→ Exercise materials

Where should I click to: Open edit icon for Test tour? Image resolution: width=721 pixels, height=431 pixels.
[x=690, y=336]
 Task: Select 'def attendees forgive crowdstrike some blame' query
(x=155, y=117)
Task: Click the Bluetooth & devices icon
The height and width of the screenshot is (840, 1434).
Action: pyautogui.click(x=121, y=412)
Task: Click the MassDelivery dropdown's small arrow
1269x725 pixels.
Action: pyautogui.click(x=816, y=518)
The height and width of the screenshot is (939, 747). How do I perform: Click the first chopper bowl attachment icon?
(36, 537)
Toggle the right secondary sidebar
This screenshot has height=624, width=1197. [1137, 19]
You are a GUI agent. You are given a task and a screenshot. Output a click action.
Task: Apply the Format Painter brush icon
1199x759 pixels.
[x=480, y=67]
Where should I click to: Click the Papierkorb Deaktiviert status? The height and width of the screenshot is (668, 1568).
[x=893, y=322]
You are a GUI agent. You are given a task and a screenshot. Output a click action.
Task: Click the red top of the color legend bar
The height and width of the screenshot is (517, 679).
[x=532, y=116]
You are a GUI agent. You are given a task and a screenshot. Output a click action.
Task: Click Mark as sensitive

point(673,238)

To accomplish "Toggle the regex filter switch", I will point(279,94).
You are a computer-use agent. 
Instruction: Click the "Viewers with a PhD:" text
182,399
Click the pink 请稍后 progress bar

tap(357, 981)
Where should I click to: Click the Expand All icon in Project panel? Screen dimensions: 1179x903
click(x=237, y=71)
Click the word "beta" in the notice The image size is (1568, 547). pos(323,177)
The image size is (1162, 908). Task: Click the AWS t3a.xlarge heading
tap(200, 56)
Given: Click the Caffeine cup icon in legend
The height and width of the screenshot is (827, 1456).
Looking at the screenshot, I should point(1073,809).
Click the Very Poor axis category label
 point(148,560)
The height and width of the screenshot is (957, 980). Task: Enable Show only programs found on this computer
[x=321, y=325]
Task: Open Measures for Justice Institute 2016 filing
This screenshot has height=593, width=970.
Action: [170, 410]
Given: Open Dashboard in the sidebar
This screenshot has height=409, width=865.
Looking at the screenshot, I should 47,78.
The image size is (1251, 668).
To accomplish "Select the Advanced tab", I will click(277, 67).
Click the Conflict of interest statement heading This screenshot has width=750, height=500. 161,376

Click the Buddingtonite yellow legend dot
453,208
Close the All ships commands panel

→ Your task
Give the number of lines in the entries that contain "accomplish", and add nothing.

→ Exercise response
2